**Given instruction A:** Repeat verbatim the part of the dlm fixes pull request thread starting at "I pulled this, and" and ending at "how atomics work.".
**Given instruction B:** Go on with the dlm fixes pull request thread from the point where it stops.

**Selection:**
• • • • • • •

2024-03-14 18:44:07

by David Teigland

[permalink] [raw]
Subject: [GIT PULL] dlm fixes for 6.9

Hi Linus,

Please pull dlm fixes from tag:

git://git.kernel.org/pub/scm/linux/kernel/git/teigland/linux-dlm.git dlm-6.9

Fix two refcounting bugs from recent changes:
- misuse of atomic_dec_and_test results in missed ref decrement
- wrong variable assignment results in another missed ref decrement

Thanks,
Dave


fs/dlm/lock.c | 10 ++++++----
fs/dlm/user.c | 10 +++++-----
2 files changed, 11 insertions(+), 9 deletions(-)


Alexander Aring (2):
dlm: fix user space lkb refcounting
dlm: fix off-by-one waiters refcount handling



2024-03-15 17:10:51

by Linus Torvalds

[permalink] [raw]
Subject: Re: [GIT PULL] dlm fixes for 6.9

On Thu, 14 Mar 2024 at 11:43, David Teigland <[email protected]> wrote:
>
> Fix two refcounting bugs from recent changes:
> - misuse of atomic_dec_and_test results in missed ref decrement
> - wrong variable assignment results in another missed ref decrement

I pulled this, and then I unpulled it again.

That code is insane.

This is *NOT* sane or valid code:

+ while (atomic_read(&lkb->lkb_wait_count)) {
+ if (atomic_dec_and_test(&lkb->lkb_wait_count))
+ list_del_init(&lkb->lkb_wait_reply);
+
+ unhold_lkb(lkb);
+ }

the above is completely crazy. That's simply not how atomics work.

What's the point of using a refcount - an atomic one at that - if you
just use it as a counter. That's not a "reference count", that's
literally just broken.

The whole - and *ONLY* - point of a refcount is that you are counting
references. References that *YOU* hold. Not that somebody else is
holding and you are releasing.

If you're the only holder of any counts, don't make them atomic, don't
put them in a data structure. But you're *not* the only holder fo that
refcount here, are you?

Using atomics for this kind of sequence shows some crazy crazy
behavior. It's not valid to say "ok, as long as this atomic is not
zero, let's decrement it and test if it's not zero".

Because for an atomic value to MAKE SENSE IN THE FIRST PLACE, there
could be somebody else that comes in and also possibly decrements it.

And if that happens between the test of "is this zero" and "did I
decrement it to zero", you now had two decrements, and that value is
now negative. So you didn't really have an atomic value, because you
did two operations on it.

And dammit, if that mutex means that it cannot happen, then WHY WAS IT
AN ATOMIC IN THE FIRST PLACE?

IOW, if you have locking that protects the value, then atomic accesses
are STILL wrong.

So there is not a single situation where I can see the above kind of
code ever being valid.

• • • • • • •

**Listing:**
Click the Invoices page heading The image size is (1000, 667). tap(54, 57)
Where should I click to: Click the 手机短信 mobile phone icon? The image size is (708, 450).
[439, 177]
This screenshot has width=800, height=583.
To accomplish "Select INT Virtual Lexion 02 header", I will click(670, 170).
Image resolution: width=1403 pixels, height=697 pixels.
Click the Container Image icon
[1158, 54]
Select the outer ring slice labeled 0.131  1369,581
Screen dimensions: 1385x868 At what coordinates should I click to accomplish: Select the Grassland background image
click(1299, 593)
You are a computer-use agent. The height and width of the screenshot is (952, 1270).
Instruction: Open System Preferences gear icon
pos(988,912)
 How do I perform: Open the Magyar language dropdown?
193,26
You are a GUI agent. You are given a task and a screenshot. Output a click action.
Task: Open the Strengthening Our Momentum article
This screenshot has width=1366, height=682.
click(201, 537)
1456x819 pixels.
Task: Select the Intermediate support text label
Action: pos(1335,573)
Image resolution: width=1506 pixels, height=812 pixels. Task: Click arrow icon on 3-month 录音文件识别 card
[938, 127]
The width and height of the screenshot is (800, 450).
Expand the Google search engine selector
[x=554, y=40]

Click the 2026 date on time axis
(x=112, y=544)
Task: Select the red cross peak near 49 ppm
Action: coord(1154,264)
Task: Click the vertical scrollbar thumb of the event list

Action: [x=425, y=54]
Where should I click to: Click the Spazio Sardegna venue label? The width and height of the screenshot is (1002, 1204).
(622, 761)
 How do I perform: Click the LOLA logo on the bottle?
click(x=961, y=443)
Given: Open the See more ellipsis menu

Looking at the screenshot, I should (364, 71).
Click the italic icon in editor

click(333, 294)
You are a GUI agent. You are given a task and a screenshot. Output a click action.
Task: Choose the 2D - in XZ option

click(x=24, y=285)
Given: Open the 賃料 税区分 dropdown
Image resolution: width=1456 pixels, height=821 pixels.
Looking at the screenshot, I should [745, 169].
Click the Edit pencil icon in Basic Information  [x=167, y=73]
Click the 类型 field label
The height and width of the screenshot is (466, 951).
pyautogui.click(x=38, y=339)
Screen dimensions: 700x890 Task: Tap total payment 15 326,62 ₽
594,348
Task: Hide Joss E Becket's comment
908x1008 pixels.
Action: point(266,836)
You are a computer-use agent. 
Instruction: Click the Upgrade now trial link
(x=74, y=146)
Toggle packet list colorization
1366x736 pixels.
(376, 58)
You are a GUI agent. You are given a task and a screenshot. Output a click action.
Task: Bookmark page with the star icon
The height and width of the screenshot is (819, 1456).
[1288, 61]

• • • • • • •

**Answer A:**
I pulled this, and then I unpulled it again.

That code is insane.

This is *NOT* sane or valid code:

+ while (atomic_read(&lkb->lkb_wait_count)) {
+ if (atomic_dec_and_test(&lkb->lkb_wait_count))
+ list_del_init(&lkb->lkb_wait_reply);
+
+ unhold_lkb(lkb);
+ }

the above is completely crazy. That's simply not how atomics work.

**Answer B:**
Now, if the issue is that you want to clean up something that is never
getting cleaned up by anybody else, and this is a fatal error, and
you're just trying to fix things up (badly), and you know that this is
all racy but the code is trying to kill a dead data structure, then
you should

(a) need a damn big comment (bigger than the comment is already)

(b) should *NOT* pretend to do some stupid "atomic decrement and test" loop

IOW, if what you want to do is get rid of stuck entries and set the
refcount to zero, then doing that would probably be something like

/* This is broken, but.. */
stale = atomic_xchg((&lkb->lkb_wait_count, 0);
if (stale) {
list_del_init(&lkb->lkb_wait_reply);
do { unhold_lkb(lkb); } while (--stale);
}

and it needs a much bigger comment than that "This is broken".

(And I don't know if you want that list_del_init() before or after the
'unhold N times' loop).

The above is still completely broken, but at least it doesn't do some
kind of odd non-atomic test and decrement stuff in a loop, and
hopefully makes it clear that we're very much talking about fixing up
stale final values

And no, I didn't look at the code around it. Because I really think
that "while (atomic_read(...)" loop cannot POSSIBLY be correct,
regardless of any context.

Linus

2024-03-15 18:43:14

by David Teigland

[permalink] [raw]
Subject: Re: [GIT PULL] dlm fixes for 6.9

On Fri, Mar 15, 2024 at 10:10:00AM -0700, Linus Torvalds wrote:
> Now, if the issue is that you want to clean up something that is never
> getting cleaned up by anybody else, and this is a fatal error, and
> you're just trying to fix things up (badly), and you know that this is
> all racy but the code is trying to kill a dead data structure, then
> you should
>
> (a) need a damn big comment (bigger than the comment is already)
>
> (b) should *NOT* pretend to do some stupid "atomic decrement and test" loop

Yes, that looks pretty messed up, the counter should not be an atomic_t. I was
a bit wary of making that atomic when it wasn't necessary, but didn't push back
enough on that change:

commit 75a7d60134ce84209f2c61ec4619ee543aa8f466
Author: Alexander Aring <[email protected]>
Date: Mon May 29 17:44:38 2023 -0400

Currently the lkb_wait_count is locked by the rsb lock and it should be
fine to handle lkb_wait_count as non atomic_t value. However for the
overall process of reducing locking this patch converts it to an
atomic_t value.

.. and the result is the primitives get abused, and the code becomes crazy.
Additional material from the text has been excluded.